24.5.13

"Sözcükler sürer yüzüne/Gül cezası"

Nilgün Marmara'nın Kırmızı-Kahverengi Defter'ini pdf olarak bana Dilek yollamıştı, çok oldu. Dün biz Alsancak'ta Arkadaş Zekai Özger'i anarken birileri ölmeye devam etti. Sonra ben eve döndüm.
Ben Gül Mevsimidir'i okuyamıyorum Gonca. İtalik harflerle karşılaştığımdan beri bir türlü okuyamıyorum. Üzgünüm. Belki sonra,                    belki sonra,                   belki sonra...
diyerek ne çok kitaplar yarım bıraktık.
Anlattığın şeylere alamadığın cevapları bekliyorsun, bu biraz sıkıcı bir iş oluyor.
Ben aslında daha da yazardım, hem de nasıl yazardım, hala da eksik kalan şeyler vardı, mesela daha çok aşağılamalıydım kendimi, öyle ya, hep seni mi üzmeli? Ama bu yazıp çizme işi bağımlılık yaratmaya başlayacak ve ben o 80 sayfanın her bir milimetre karesini doldurduktan sonra ya yeni bir defter alma ihtiyacına düşecek, ya da günlük rutinlerde bir aksaklık, bir boşluk hissedecektim. Bazen kesip atmalı.           Sonra sana onu vermenin bir anlamı kalır mıydı? Şimdi oldu mu? Bilmiyorum. Söz konusu sen olunca, emin olamıyorum, emin olamıyorum söz konusu sen olunca, sen, sen, sen...
Sen, incelikle işlenmiş beyaz bir mermerden yapılma heykel gibisin. Öylece bütün gün ne kadar özenli yapında seyir etmek. Ama estetik zevklere pezevenk midir heykeltıraşlar yani? Zaten böyle bir şeyi istemek zır delilikse de sen çekmedin mi saatlerce saatlerce yürüyen ve giyinen ve soyunan ve çimenlerde yatıp uzanan bir Dengesizin filmini? Bir de efendi, bir de kaba, bir de pornografi öz anlatılar izletmiştin, hatırladın mı?
Oysaki neler izletmiştin.
Şimdi hala, yıllar yıllar sonra, bütün bunlar hakkında, birdenbire gibi görünen ama değil, konuşmalar niye? Aslında külliyata baksan ayak bileğin kendine takılır.

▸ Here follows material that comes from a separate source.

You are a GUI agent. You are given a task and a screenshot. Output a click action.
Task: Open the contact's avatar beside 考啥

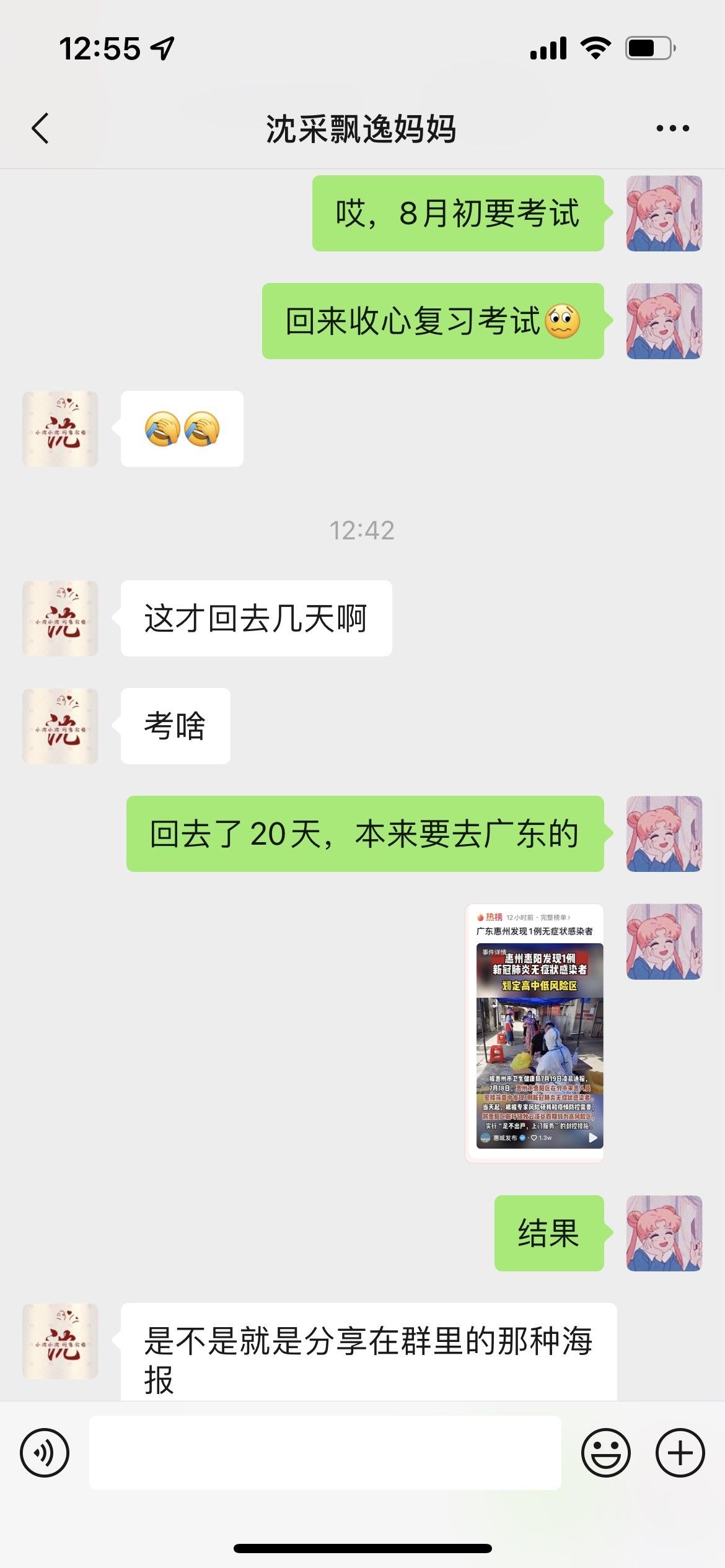[60, 726]
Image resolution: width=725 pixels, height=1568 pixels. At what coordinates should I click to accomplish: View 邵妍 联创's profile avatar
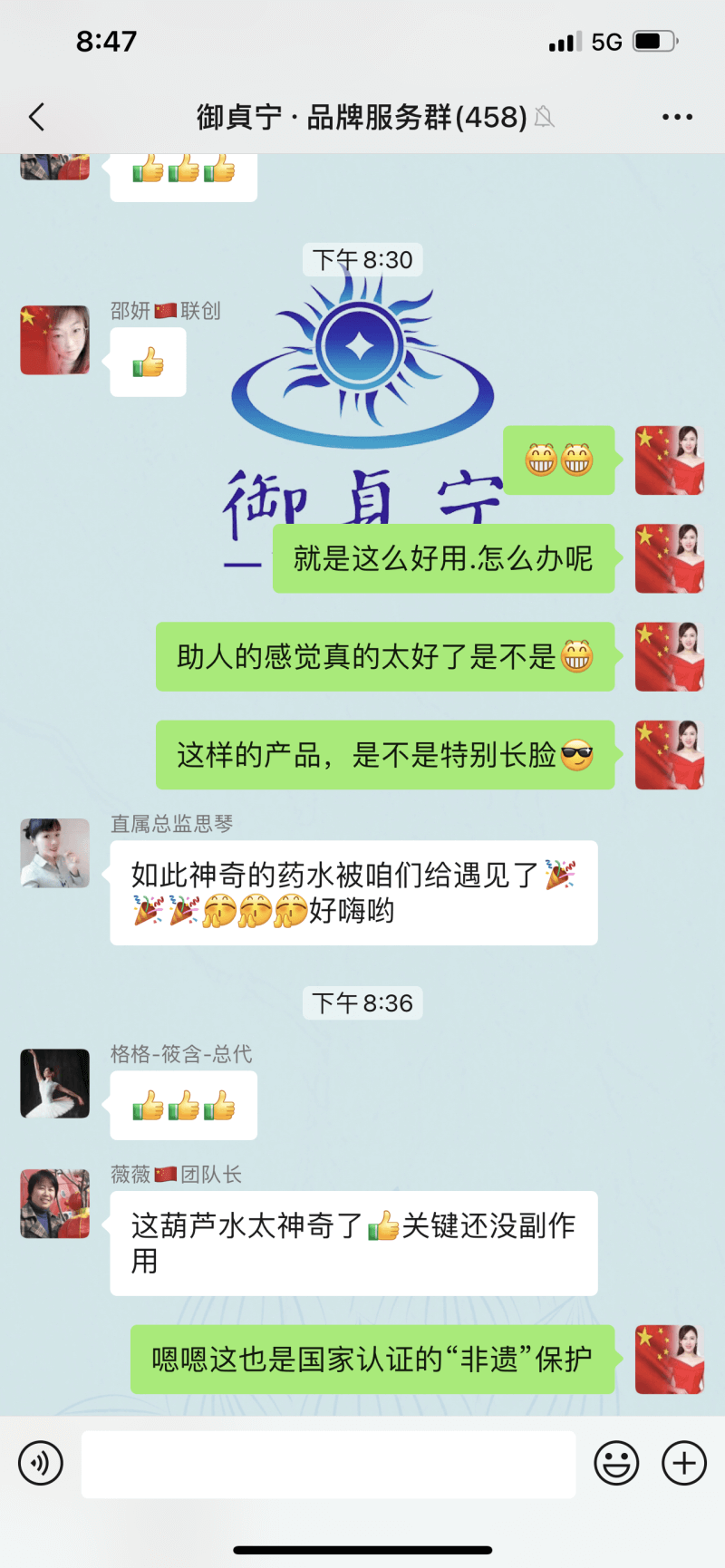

Benden bir şey isteme!                          din ki........................ İsteseydin, keşke isteseydin.
Bir yerde Besame Mucho çalıyorsa aklıma Tezer Özlü gelir ama, çalmasına da gerek yoktur hani. Ben hiç tanımadığım o kadını özlüyorum. Belki tanışsam hiç sevmezdim. Ne bileyim. Nereden bilebilirim ki? Kuş Yuvası'nda bir ağacın altında imiş mezarcağazı. O kadar yazar şair aynı yerde! Sağcısı, solcusu, eşcinseli, militaristi, Kürdü, Hicazkarı. Hicaz karı. Hicaz kanı. Belki de asıl barış mezarlıklardadır. İnsan soluk alabiliyorsa kınayabilir, ayırabilir, üzebilir gibilerinden şeyler.

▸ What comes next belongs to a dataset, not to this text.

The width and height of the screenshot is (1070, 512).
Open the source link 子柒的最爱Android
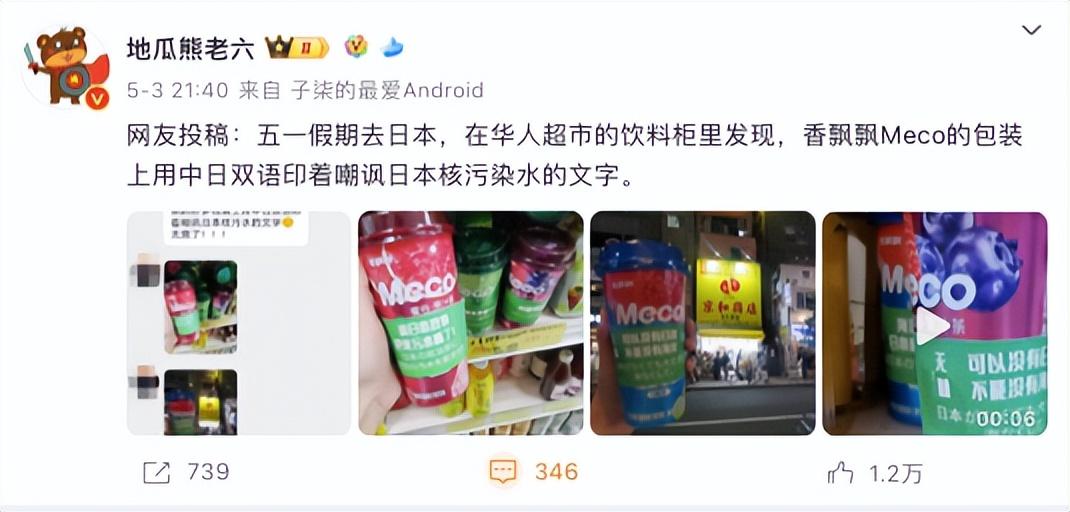387,90
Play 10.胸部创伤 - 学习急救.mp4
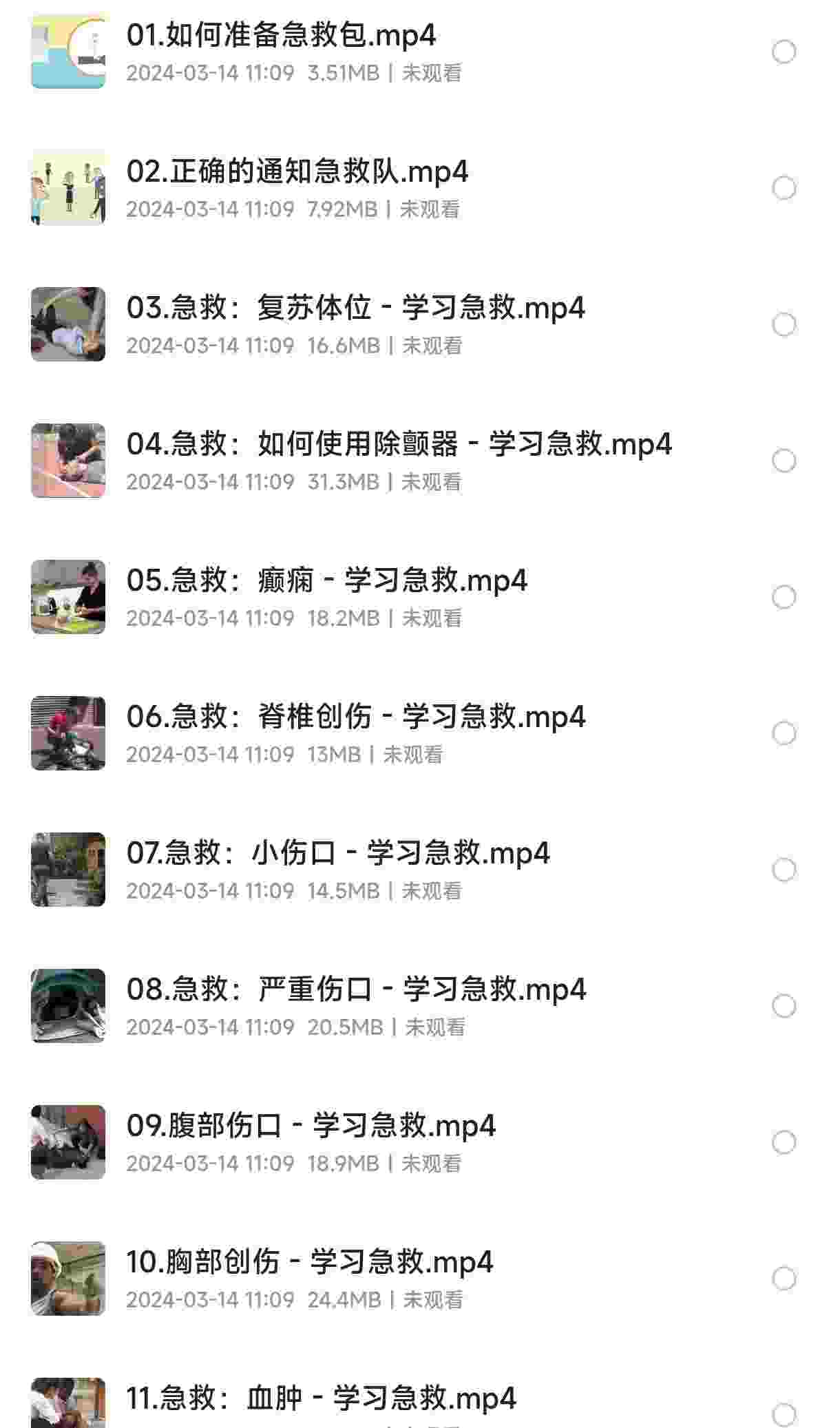 [x=309, y=1262]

Her yaşlı, bende yaşanmış seksler anımsatıyor. Merak ediyorum, nasıl? Bak hep bunlar bilinmeden bir sürü babaanne toprak altında şimdi. Halbuki bir zamanlar etine dolgun ve sıcaktılar. İsteyerek ve istemeyerek hamile kaldı çoğu, dünya nüfusuna katkı...
Birisi şimdi kalkıp "Pınar yeter artık, ne istiyorsun benden?" diye sinirlice sorsa içimde bir çökertme halayı başlar. Göğüs kafesimde çok büyük ağırlık.
Şimdi önüme beyaz yahut nasıl olduğu hiç fark etmeyen kağıtlar koysan, mesela bir fatura arkasında kalan boşluk bile olabilir, ona bile yazmaya devam edeceğim gibi. Edeceğim gibi, devam, devam edeceğim. Çünkü bazen, yani her şey uçuşur ve tam oturamazken, bir nevi şizofreni kriterlerini tutturmaya yakınsarken oluyorlar. Ben ebediyet geçtikten sonra dönüp bakıp bakıp hiçbir meal okuyamıyorum.
Şimdi ölüme beyaz yahut nasıl olduğu hiç fark etmeyen kefenler koysan, çalan şarkı yarım kalır.      Özentili yazılarla kendimizi boyalardan oluşan şaraplara vurduk ve bokumuz bile bordo çıktı.
Benim camı açıp çığlık atasım var ama aklımdan çıkar mısın lütfen, ya da son bir kez konuş benimle. Sen böyle derdin ama yarısını. Çığlıklar bana ait.
Bütün bu şeyler bende geç kalmış acılara sebebiyet veriyor. Alkol almak istiyorum, alamıyorum. Açıkçası kıvranıyorum da umurunda olmasın, istemem. Burnum kanasa belki rahatlardım. Neden evdeyim ben bugün cuma gecesi değil mi? Artık çok geç. Saat geç. Sen geçmişsin. Çok mu?
Kimin haklı olduğu mühim değilse de, ortaya çıkan duygunun rengi turuncu mudur? Gece rüyalar gördüm ama uyandırmayayım dedim, uyanınca bana mesaj atsana.